DATA IN THIS EXERCISE:
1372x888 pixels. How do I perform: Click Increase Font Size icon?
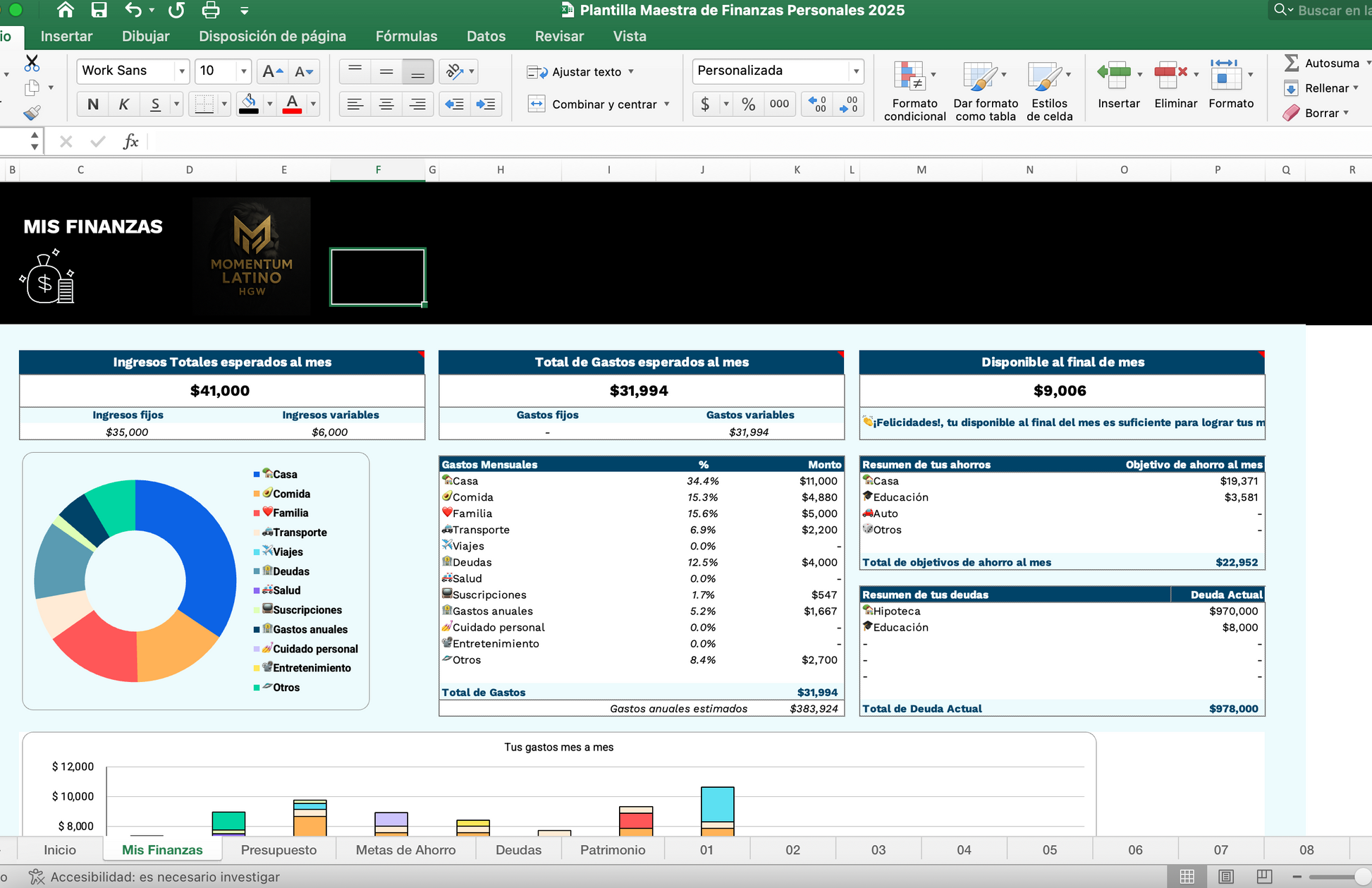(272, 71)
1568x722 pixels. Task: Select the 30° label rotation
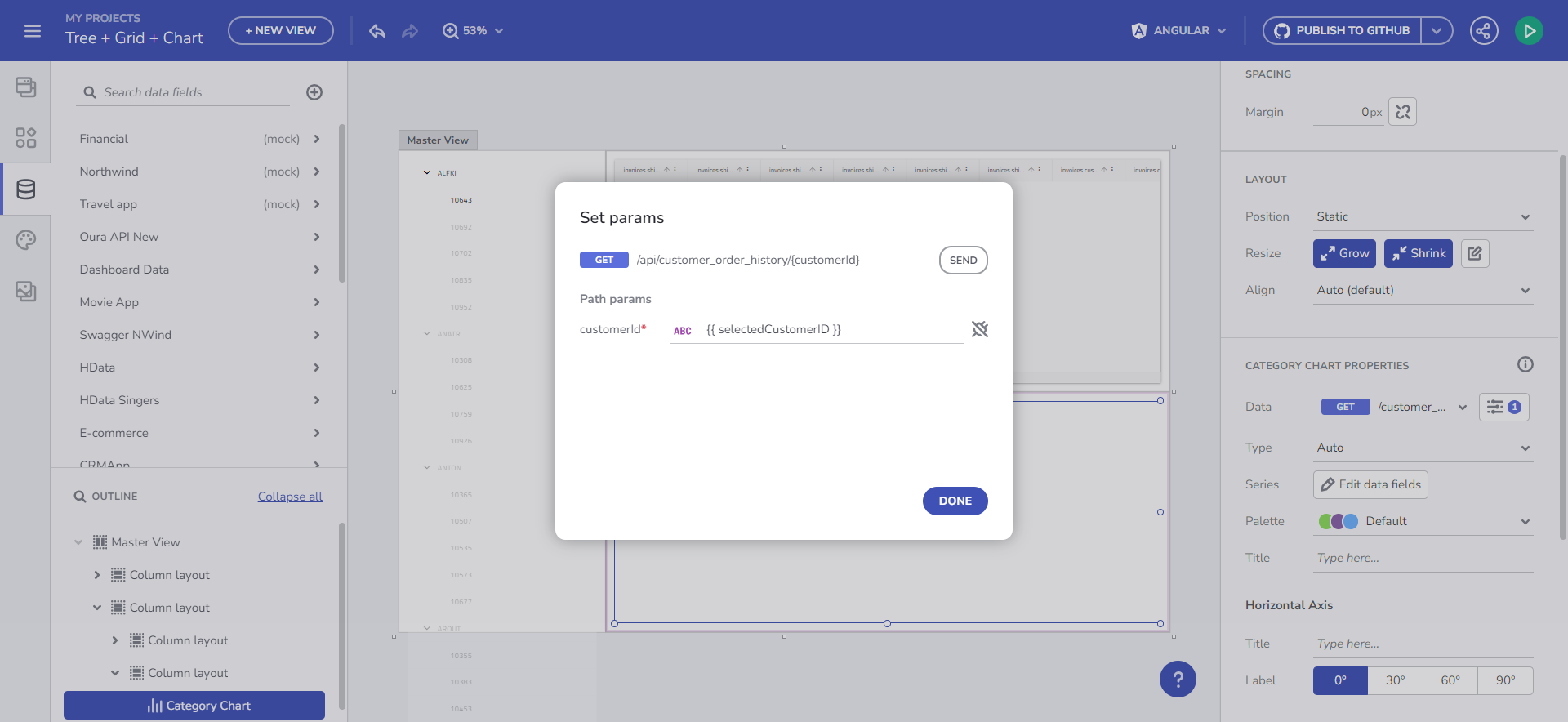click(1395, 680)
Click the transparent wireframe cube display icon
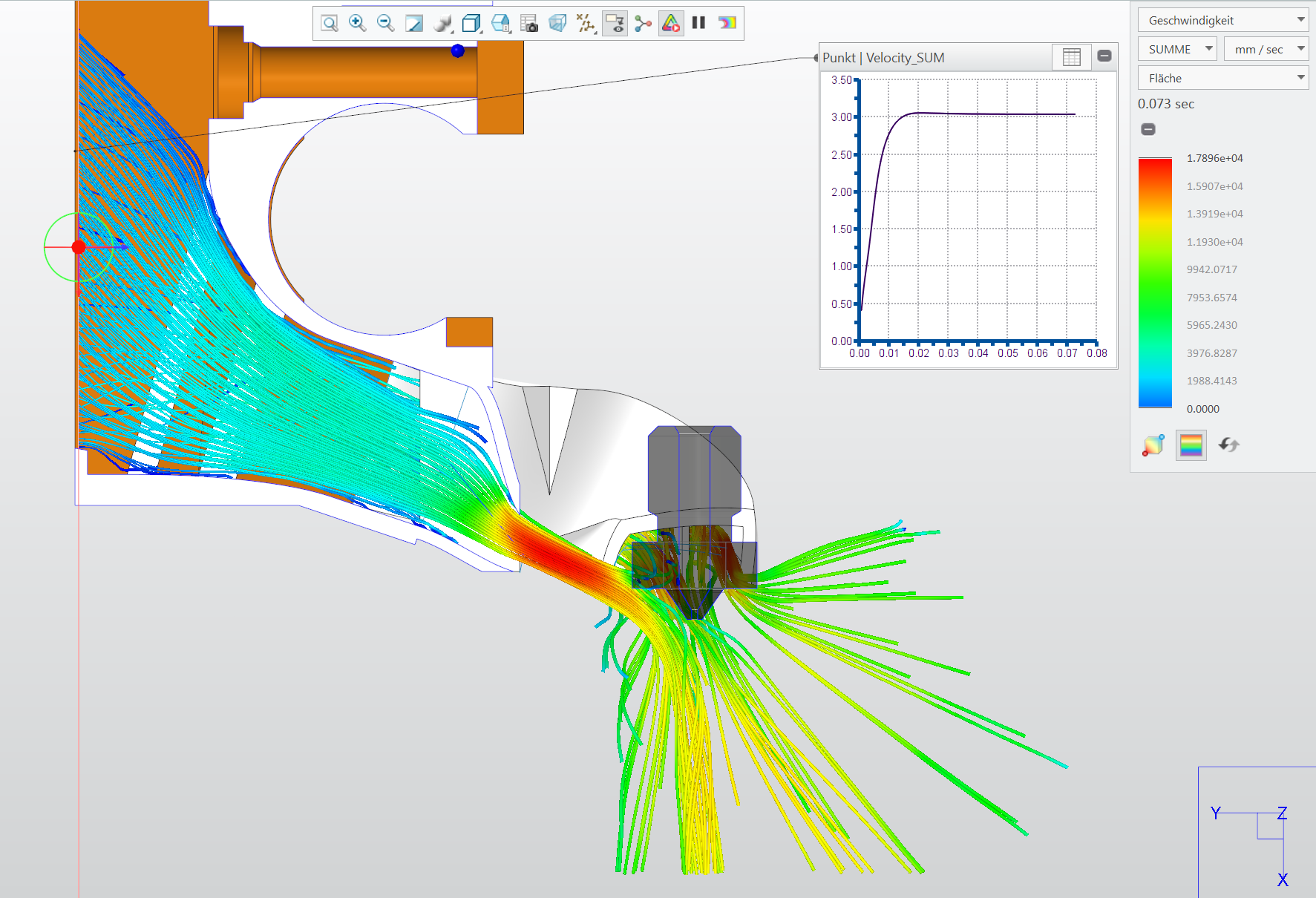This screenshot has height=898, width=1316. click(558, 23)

--

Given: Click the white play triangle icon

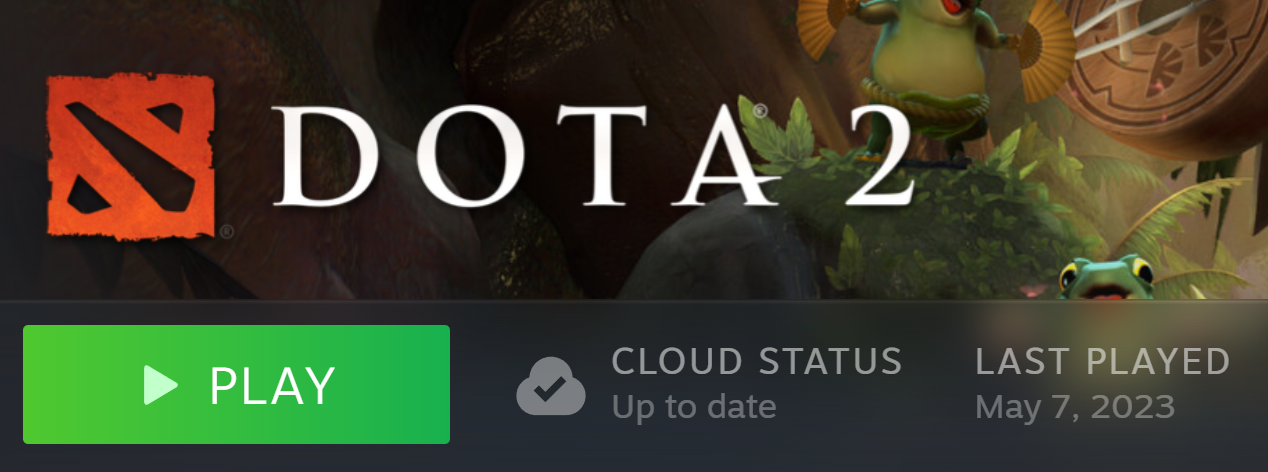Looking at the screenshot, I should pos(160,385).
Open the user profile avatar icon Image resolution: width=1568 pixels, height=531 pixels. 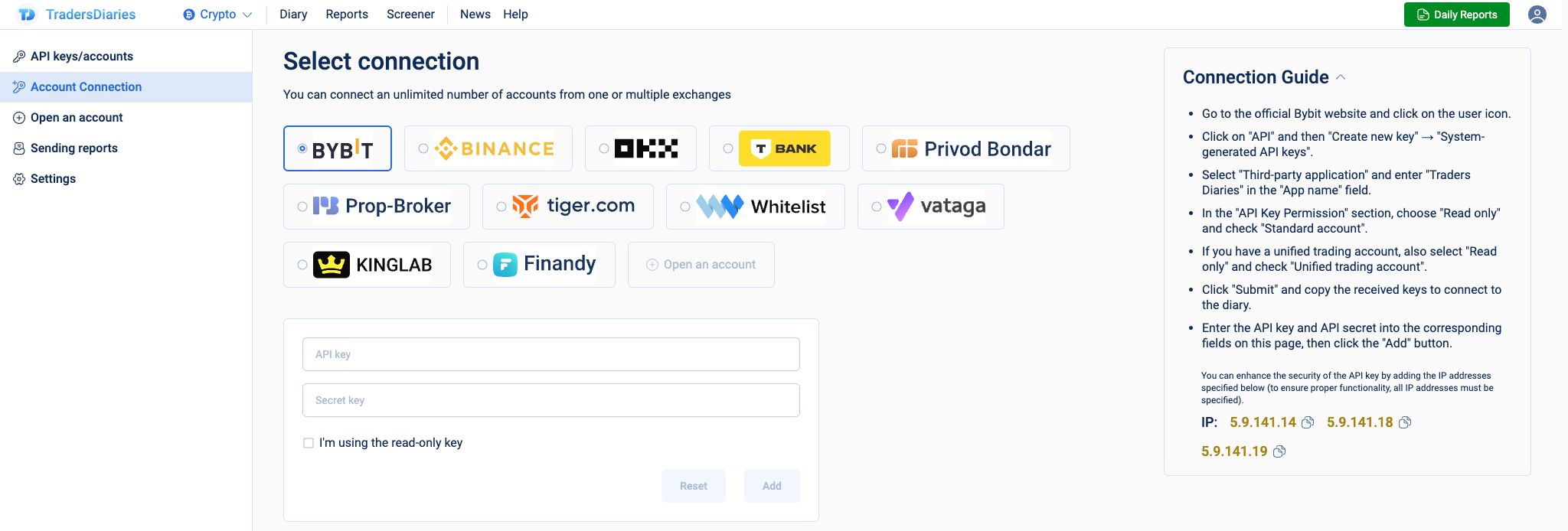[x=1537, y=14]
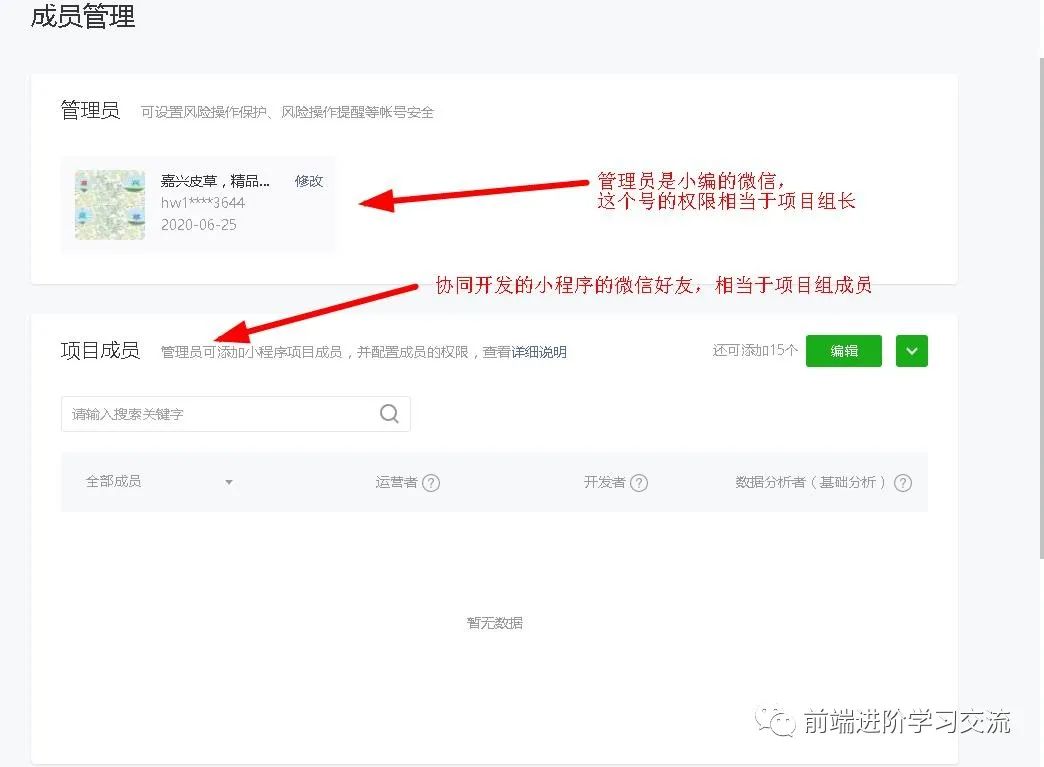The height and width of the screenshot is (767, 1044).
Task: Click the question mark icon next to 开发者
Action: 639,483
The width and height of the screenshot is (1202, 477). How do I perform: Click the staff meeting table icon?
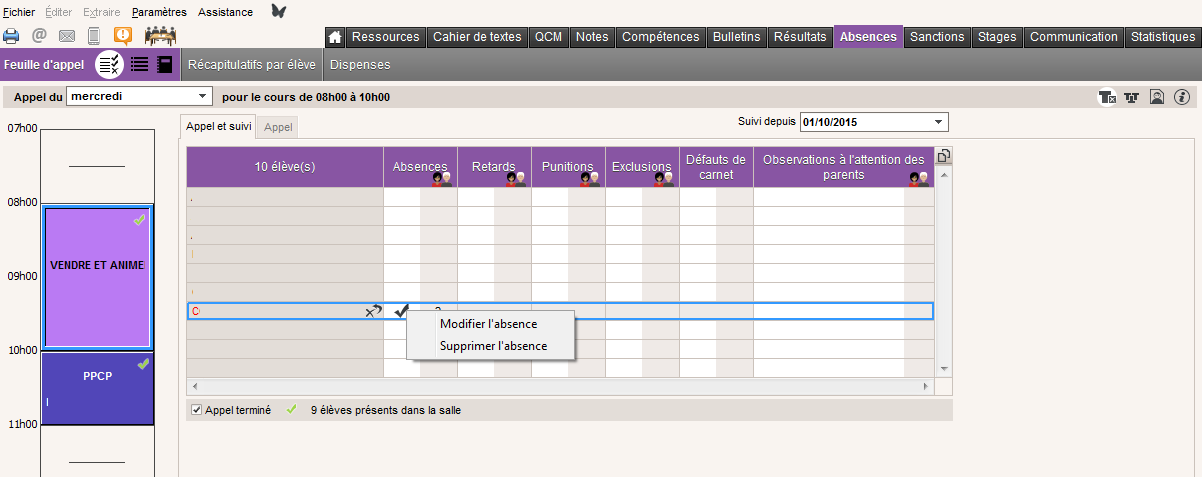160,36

PROBLEM: Can you quote, word for word, the part of the records that opens with the line containing "1372x888 pixels. How" and closes with the line containing "This screenshot has", leaving the pictures out?

SOLUTION TO THIS EXERCISE:
1372x888 pixels. How do I perform: Click Increase Font Size icon?
(272, 71)
1568x722 pixels. Task: Select the 30° label rotation
click(1395, 680)
Click the transparent wireframe cube display icon
This screenshot has height=898, width=1316. click(558, 23)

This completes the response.